Entries provided →
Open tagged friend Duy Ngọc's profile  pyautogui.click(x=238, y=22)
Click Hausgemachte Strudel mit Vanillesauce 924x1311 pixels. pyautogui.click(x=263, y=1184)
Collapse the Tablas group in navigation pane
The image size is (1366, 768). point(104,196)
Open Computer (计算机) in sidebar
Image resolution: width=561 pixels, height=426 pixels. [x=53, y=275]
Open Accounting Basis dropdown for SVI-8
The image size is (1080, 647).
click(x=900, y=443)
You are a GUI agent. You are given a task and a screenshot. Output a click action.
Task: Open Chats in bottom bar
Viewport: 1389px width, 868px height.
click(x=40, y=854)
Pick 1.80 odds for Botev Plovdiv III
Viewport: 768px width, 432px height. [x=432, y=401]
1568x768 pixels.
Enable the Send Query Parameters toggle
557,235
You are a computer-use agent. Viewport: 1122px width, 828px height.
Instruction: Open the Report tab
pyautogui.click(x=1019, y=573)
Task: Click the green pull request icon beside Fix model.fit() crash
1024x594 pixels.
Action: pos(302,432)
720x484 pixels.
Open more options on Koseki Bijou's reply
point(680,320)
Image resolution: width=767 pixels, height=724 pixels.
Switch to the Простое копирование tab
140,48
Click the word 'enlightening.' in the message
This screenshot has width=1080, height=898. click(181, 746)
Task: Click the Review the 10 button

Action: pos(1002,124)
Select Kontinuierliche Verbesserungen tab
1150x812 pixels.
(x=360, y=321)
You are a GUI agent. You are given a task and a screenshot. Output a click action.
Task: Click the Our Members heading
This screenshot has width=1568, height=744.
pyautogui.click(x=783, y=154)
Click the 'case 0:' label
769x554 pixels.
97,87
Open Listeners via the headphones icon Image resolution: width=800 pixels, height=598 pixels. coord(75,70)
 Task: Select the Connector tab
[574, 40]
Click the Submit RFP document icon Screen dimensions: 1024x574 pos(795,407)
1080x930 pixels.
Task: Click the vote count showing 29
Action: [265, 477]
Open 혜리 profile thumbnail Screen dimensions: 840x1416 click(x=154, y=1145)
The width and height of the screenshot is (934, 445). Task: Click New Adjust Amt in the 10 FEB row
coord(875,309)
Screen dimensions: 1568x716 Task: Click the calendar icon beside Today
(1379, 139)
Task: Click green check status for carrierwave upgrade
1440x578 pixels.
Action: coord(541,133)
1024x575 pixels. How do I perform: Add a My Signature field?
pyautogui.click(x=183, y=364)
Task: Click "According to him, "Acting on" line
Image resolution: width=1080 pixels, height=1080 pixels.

What is being asked → Each line from the one holding "Open 혜리 profile" to the end of the data above goes into the answer exactly as written, and no other line does.

Reply to the task →
Open 혜리 profile thumbnail Screen dimensions: 840x1416 click(x=154, y=1145)
The width and height of the screenshot is (934, 445). Task: Click New Adjust Amt in the 10 FEB row
coord(875,309)
Screen dimensions: 1568x716 Task: Click the calendar icon beside Today
(1379, 139)
Task: Click green check status for carrierwave upgrade
1440x578 pixels.
Action: coord(541,133)
1024x575 pixels. How do I perform: Add a My Signature field?
pyautogui.click(x=183, y=364)
Task: Click "According to him, "Acting on" line
Image resolution: width=1080 pixels, height=1080 pixels.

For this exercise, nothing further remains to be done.